The reason for this is simple.  He is my rock.  He is my protection and my safety.  And I need him to be unmoving and unwavering more so when I am adrift than at any other time. When things become difficult for me, I become a person I don’t want to be. As he has his natural response, so I have mine.  I am my own worst enemy in this situation. When I feel lost and vulnerable, I withdraw.  I can snap at those who come close and I can become a bit helpless.  My behaviour, like a child’s, seems tailored to push people away so that I can sink further into myself when really this is the opposite of what I should do. It is certainly not submissive and although I am sometimes aware I am doing it, I find it very hard to stop. I want to break the cycle and self regulate, but when under pressure I find that incredibly hard to do.

When I am struggling with a problem, the proactive, resourceful, logical approach I assume when supporting others with their issues is not the one I adopt when dealing with my own.  I become very quickly out of control, and so control is exactly what I need. If Sir enforces the rules we have agreed upon, makes demands of me and reinforces my choice of submission to him, then I fall into line quite quickly.  Left without this structure I will spiral into behaviour which pushes him away from me even though I need him close.  This is a conundrum.  Even though I am aware of what I do, I seem reasonably powerless to stop it which is exactly why I need his strength.

Although my behaviour can become a bit attention seeking, this is because I am feeling that people aren’t noticing what I am feeling. By Sir continuing to Dominate me, I know that he has seen me.  I know that he is watching, that he has my back and is there for me. I guess maybe it seems like tough love in a sense, but really it is the kindest, most caring thing to do.  He is essentially saving me from myself by making me his.  I know from speaking to other submissives that I am not alone in this.  I think that part of the problem can be because, contrary to public misconception, we are not weak, vulnerable shrinking violets. We are feisty, strong women who probably have that ‘approach with caution’ label surrounding them when things are not going our way.  A hedgehog can be very cute and appealing but with its prickles up it is a lot more difficult to manage.

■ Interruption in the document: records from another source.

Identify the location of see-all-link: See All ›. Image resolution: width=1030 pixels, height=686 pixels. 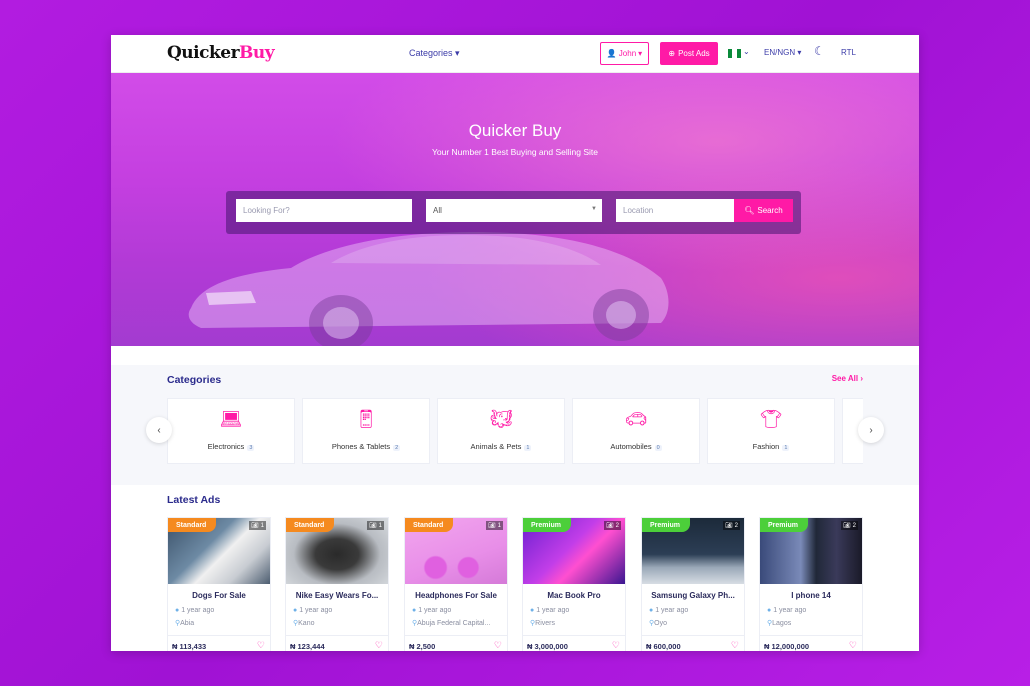
(848, 378).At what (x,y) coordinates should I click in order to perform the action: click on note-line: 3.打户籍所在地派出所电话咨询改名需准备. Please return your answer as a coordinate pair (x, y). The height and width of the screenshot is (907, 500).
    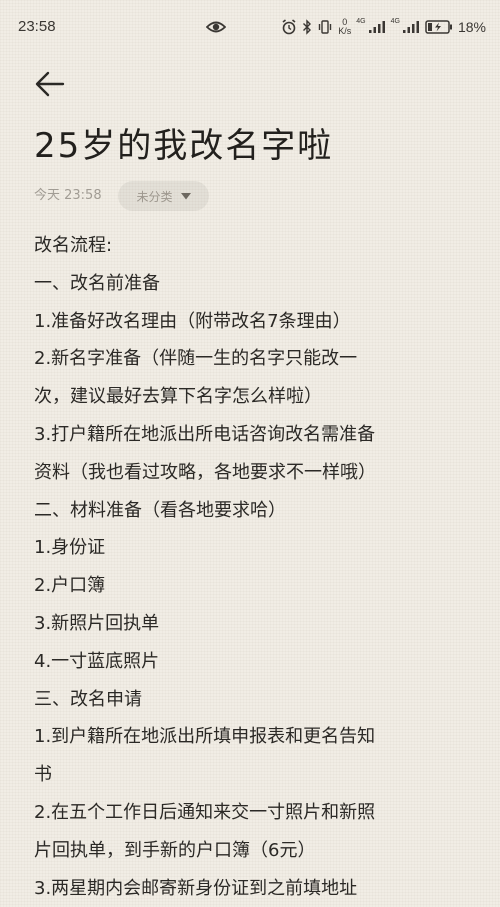
    Looking at the image, I should click on (205, 434).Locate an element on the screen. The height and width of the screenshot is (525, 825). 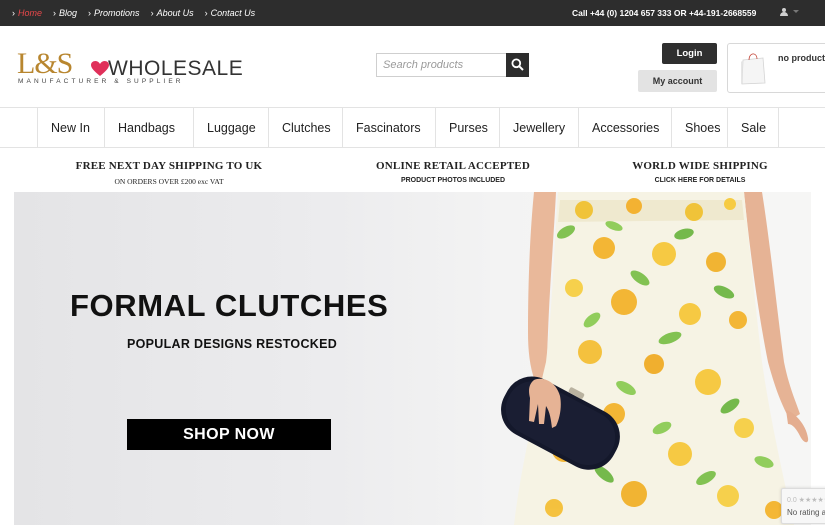
top-nav-label: Home is located at coordinates (30, 13).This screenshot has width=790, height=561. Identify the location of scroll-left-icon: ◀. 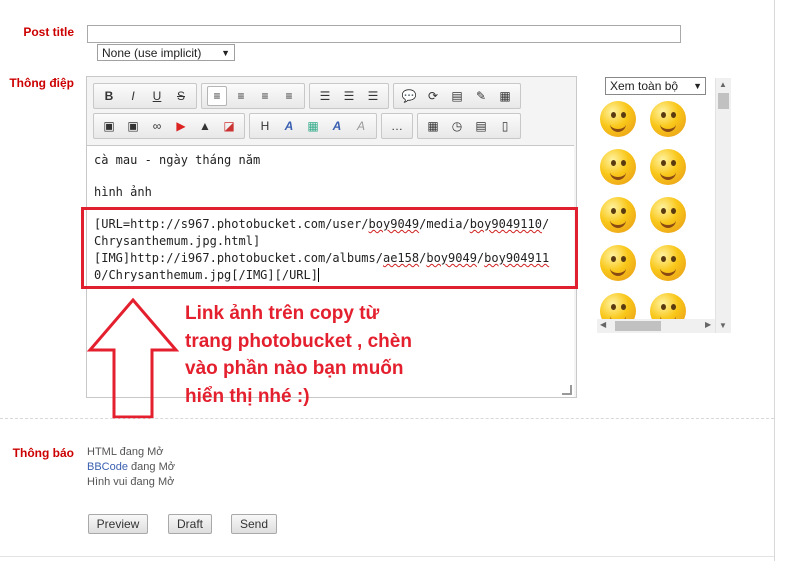
(603, 324).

So I guess what I am saying is that we know that you love us, we know that you care about us and, as husbands, you show that each and every day through the thoughtful and attentive ways that you are there for us.  But what we need is to have the safety and security that comes from being Dominated, especially when things are hard.  I know that for HisLordship to be tough when I am hurting is hard to do, but it really will be the best way to help.  It will tell me that he loves me, that he sees me and that he is there for me.  It will push me to him rather than away from him and let me shelter safely in his arms. He will provide control when circumstances has taken that from me and help me to make sense of what is happening and find a way forward together. It really is a case of needing to be dominated.  I need him to ask those things of me and through his Dominance to let me be the person we both deserve and want.